Registered: 08/27/10
Posts: 53
Nope, I'm not angry with her. I just feel that a courtesy call would have been better. Take it this way, what if I didn't read the sms or don't have a habit of doing so? At least, she dropped a note though and I can at least appreciate that. During the last lesson, why didn't she bring it up? Was she afraid to bring it up? Did she feel awkward to bring it up? Was she still considering at the point of time? Or was I not approachable or close enough for her to feel a need to tell me face-to-face? Or she had a sudden change in plan in her schedule thus the sudden cancellation?

On another issue.. Since she decided to cancel the lessons, wouldn't she feel that I should at least know the reason? On the other hand, maybe 'it's not my business'?
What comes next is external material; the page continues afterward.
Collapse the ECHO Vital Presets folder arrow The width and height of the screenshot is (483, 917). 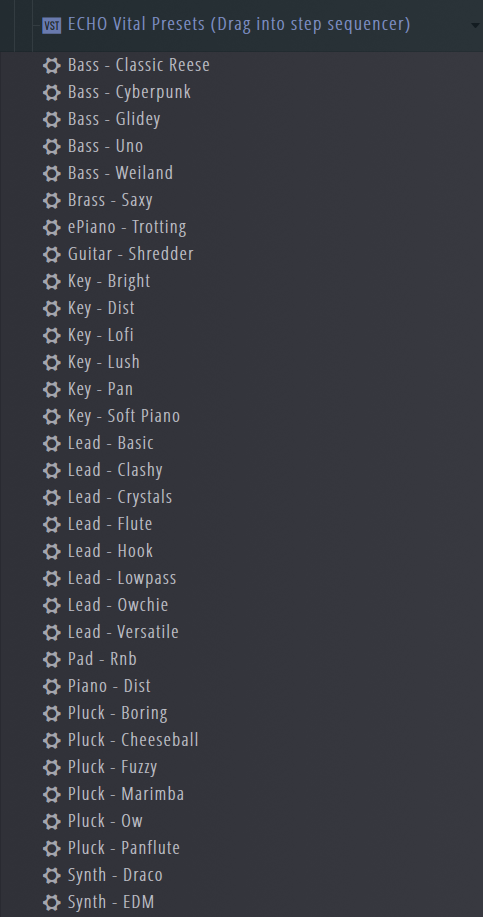[476, 26]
Why I likened this issue to the 'breakup via sms' because this kind of 'cold' and 'avoidance-like' syndrome is becoming common. Ok, how to describe it... I'll just list out another scenario. (Maybe the breakup via sms is a little too dramatic lol. A relatively important matter settled via an sms. So, now how important is the 'important' here right now. ) Now, it's not uncommon to see a whole family at a dinner table using their smartphones and tablets and communicating via technology rather than really talk at the table. Though a phone call is not much better because it's not face-to-face, at least it is not so 'cold'. The mode of communication here of cancelling the lessons... So is it perfectly normal for a teenage kid or anyone to initiate a cancellation via sms? Is it acceptable? Would you accept it?If yes why, if not why too? So, it's becoming more acceptable now?
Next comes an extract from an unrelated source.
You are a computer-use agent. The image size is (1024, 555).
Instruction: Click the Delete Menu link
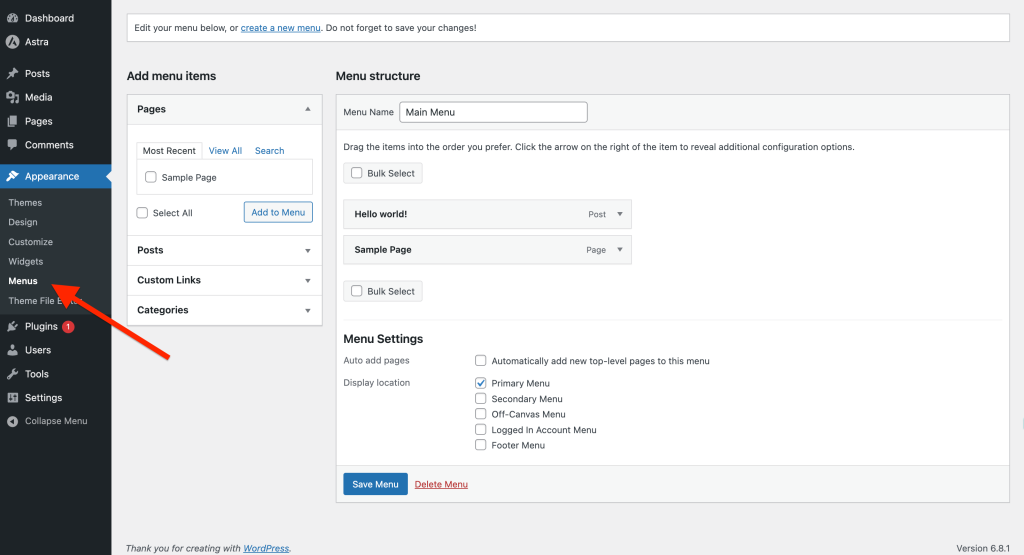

Some of you must be wondering how she got hold of my number. I advertised on a website and my number came with it. How she engaged me was also via the phone. To put it, the phone number is my business line. I would like to keep my phone number 'private' too. Actually, this phone number I have is my secondary number. So when people call, I know they are purely approaching me regarding piano lessons only. I switch if off when I'm working (at another job) as piano teaching is my sideline.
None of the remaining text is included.